Dr. Borrego is a committed practitioner-scholar. She made a conscious decision to pursue an administrative appointment so she could engage collaborations with academics and champion the pedagogy of student affairs. Borrego’s research and professional areas of expertise include student affairs, diversity, high achievement programs, faculty-student affairs collaborations, service learning , leadership development, and community outreach. Much of her work has been facilitating relationships across a variety of constituencies in efforts to develop inclusive communities. Her doctoral research and continued scholarship explores issues of class and diversity. Her monograph, Class Matters: Beyond Access to Inclusion, was published in March 2003 by the National Association of Student Personnel Administrators.

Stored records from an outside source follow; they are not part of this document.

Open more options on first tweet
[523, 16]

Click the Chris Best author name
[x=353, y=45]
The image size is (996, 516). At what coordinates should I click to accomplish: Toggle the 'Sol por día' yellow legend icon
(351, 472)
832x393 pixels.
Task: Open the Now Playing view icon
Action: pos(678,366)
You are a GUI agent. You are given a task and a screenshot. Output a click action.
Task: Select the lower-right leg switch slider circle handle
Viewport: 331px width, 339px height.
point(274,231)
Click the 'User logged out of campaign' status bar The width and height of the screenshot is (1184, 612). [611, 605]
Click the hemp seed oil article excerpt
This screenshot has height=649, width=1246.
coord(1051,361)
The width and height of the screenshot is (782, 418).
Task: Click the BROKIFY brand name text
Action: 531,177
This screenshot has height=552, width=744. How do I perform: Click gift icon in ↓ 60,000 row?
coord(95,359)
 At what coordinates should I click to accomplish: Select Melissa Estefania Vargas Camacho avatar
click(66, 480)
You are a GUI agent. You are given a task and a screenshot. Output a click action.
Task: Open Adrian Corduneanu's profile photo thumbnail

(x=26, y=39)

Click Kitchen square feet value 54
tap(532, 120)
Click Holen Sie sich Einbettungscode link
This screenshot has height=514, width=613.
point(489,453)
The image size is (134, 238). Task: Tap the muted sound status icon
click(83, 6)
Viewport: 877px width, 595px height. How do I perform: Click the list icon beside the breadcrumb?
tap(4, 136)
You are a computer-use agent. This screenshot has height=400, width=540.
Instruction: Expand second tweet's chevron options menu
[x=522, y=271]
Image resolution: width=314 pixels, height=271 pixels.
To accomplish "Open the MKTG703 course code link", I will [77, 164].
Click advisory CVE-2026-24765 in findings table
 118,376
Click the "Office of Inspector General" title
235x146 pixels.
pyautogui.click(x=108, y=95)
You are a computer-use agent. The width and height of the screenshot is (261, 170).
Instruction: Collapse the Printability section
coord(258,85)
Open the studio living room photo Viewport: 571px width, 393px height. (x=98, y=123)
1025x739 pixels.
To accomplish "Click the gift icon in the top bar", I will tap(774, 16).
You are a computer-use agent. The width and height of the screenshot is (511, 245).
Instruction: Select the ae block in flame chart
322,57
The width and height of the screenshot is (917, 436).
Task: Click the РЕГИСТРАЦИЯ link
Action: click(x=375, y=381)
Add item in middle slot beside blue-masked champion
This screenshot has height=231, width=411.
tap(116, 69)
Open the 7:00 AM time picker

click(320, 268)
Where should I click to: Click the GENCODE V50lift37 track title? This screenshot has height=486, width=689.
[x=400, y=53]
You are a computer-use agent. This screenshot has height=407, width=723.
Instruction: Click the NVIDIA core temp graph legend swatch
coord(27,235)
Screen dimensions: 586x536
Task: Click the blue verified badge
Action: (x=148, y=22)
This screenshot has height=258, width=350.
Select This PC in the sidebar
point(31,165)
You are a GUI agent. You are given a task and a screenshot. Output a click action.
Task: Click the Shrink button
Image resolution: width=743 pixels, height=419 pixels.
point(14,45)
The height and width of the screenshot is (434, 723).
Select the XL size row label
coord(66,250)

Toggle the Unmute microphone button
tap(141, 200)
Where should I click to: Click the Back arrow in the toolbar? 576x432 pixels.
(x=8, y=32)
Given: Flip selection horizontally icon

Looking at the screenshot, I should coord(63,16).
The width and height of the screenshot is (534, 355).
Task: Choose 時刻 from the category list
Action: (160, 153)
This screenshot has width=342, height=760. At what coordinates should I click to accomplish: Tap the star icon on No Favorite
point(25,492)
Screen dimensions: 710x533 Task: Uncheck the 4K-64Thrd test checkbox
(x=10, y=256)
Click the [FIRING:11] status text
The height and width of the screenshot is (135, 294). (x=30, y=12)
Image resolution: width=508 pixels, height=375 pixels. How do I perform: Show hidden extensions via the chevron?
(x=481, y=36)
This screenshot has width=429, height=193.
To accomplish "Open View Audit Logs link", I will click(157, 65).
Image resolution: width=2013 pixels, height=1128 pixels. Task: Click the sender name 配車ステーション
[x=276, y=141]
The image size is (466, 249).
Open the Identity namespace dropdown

Dr. Borrego has a long record of leadership service and involvement in campus committees and community organizations. Her research on social class in higher education has catalyzed opportunities for consultation and collaboration. She is a consultant for the Irvine Campus Diversity Initiative project, an evaluator and consultant for a joint grant project between USC and the Department of Justice, and a research associate for an accreditation study with the Western Association of Senior Colleges (WASC). Borrego serves as a faculty member for the NASPA Minority Undergraduate Fellowship Program, and an Adjunct Associate Professor in higher education at the Rossier School of Education at the University of Southern California. She is an effective student advocate, committed to issues of social justice and leadership development.
In addition to her other accomplishments, Dr. Borrego, after completing her doctoral work in 2001, began to teach in the higher education graduate program at the University of Southern California where she was a finalist for the Socrates Teaching Award. As the director of the Caltech Y at California Institute of Technology during the 1990s, she twice provided transition leadership for the Office of Minority Student Affairs. Borrego then assumed the continuing role of Associate Dean for Minority Student affairs and developed Caltech’s first high achievement program for underrepresented students. Borrego began her career in admissions and recruitment. Broadly experienced in higher education, she also held positions in institutional advancement, public information, orientation, and student activities.
Dr. Borrego and her partner have two children—both in college.